As we enter the second year of the COVID-19 pandemic, many universities in Malaysia and, more particularly, the owners of private institutions, have finally decided to change their teaching and learning model or, more accurately, their business model in a last-ditch effort to survive.
In common with their peers all around the world, Malaysian universities have been crushed by a year of falling student income and fixed costs. Our research projected that 97% of private higher education institutions are likely to have made a loss this year and that 51% of those in the red could become insolvent.
Campus lockdowns have forced all universities in Malaysia into online teaching and millions of dollars and faculty hours are being spent to convert traditional course material, assessments and notes into online formats as quickly as possible.
The economics of this model are simple.

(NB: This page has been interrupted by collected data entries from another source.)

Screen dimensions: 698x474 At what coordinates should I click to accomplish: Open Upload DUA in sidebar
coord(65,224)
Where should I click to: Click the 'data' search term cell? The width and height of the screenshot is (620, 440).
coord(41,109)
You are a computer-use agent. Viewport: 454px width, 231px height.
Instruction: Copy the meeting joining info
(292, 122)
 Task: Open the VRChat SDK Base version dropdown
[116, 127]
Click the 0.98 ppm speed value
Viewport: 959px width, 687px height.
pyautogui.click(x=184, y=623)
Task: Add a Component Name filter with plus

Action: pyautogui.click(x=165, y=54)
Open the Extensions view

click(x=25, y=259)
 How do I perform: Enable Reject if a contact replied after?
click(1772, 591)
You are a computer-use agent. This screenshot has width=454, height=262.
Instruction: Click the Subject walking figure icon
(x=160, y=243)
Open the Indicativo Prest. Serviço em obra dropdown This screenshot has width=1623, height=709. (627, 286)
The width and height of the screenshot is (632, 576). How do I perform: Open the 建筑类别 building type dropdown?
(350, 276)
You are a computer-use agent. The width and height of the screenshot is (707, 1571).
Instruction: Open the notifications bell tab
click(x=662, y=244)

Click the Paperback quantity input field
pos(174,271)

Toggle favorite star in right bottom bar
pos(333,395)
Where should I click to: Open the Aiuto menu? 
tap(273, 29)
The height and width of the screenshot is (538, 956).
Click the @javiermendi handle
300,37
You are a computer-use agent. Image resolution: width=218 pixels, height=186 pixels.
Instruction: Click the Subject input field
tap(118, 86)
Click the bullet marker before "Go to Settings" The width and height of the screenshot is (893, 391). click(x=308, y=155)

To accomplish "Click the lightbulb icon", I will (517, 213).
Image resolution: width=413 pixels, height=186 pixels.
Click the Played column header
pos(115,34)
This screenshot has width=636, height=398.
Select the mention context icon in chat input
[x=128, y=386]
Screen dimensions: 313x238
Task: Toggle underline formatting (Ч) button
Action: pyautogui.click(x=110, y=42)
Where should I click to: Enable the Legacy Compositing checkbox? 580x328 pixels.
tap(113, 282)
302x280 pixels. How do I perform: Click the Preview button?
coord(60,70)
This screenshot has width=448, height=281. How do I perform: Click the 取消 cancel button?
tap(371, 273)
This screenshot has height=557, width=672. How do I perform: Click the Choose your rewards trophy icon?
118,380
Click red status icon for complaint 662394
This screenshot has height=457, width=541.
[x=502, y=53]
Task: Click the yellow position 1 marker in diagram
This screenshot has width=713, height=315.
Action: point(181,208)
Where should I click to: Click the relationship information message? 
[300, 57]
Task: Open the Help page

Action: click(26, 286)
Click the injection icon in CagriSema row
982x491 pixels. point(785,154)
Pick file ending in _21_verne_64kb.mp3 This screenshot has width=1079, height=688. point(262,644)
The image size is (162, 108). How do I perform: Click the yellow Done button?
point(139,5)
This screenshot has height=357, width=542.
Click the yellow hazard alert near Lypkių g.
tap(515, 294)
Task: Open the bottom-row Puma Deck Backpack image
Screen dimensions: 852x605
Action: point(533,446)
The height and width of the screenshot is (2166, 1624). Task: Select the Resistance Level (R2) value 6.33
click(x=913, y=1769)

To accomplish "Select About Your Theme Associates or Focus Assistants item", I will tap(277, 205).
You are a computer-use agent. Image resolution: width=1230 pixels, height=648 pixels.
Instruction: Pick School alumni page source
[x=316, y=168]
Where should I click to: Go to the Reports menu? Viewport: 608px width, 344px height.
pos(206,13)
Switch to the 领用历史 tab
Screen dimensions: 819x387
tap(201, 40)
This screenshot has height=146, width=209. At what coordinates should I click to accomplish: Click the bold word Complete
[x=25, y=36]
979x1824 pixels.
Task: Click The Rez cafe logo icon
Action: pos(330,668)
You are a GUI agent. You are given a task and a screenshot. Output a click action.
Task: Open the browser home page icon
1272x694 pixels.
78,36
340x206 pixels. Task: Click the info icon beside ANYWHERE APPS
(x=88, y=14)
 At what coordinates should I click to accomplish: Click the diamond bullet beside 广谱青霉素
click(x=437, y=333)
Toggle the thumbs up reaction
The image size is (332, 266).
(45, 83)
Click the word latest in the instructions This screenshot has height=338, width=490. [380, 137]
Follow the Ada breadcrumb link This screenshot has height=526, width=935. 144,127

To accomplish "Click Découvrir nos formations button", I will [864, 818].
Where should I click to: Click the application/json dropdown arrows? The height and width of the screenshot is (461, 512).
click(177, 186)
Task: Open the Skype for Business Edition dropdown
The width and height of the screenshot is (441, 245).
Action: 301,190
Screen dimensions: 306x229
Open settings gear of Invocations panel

Once the core course content has been created and uploaded, it can be used for many years with minimal maintenance. It is almost always of the minimum standard required to comply with regulations and there is rarely any appetite to improve it.
Faculty are often exhausted from the whole exercise and are mostly not paid extra for creating or subsequently improving the material, so it is likely to remain in its minimally converted format for many years to come.
Some universities aim to sell these programmes through overseas franchises as online distance learning certificates in China or neighbouring developing markets in the ASEAN (Association of Southeast Asian Nations) region. In many cases they use only local-language teachers because the students often have very poor English.
With this model, costs for universities become minimal, which as a result, in particular due to competition, forces the free economic zone to reduce the cost of tuition. Because of this, it is believed that those institutions that will adopt this model risk losing the title of “university” and become simple printers of certificates.
This is a suicidal mission for universities in Malaysia. The market will reduce the price of certificates to their lowest cost due to almost unlimited competition from the best programs, especially from abroad.
Teaching and learning are extremely complex processes, the value of which is achieved precisely through social interaction. Learning can be improved through technology, but in both blended and hybrid learning, personal interaction remains vital.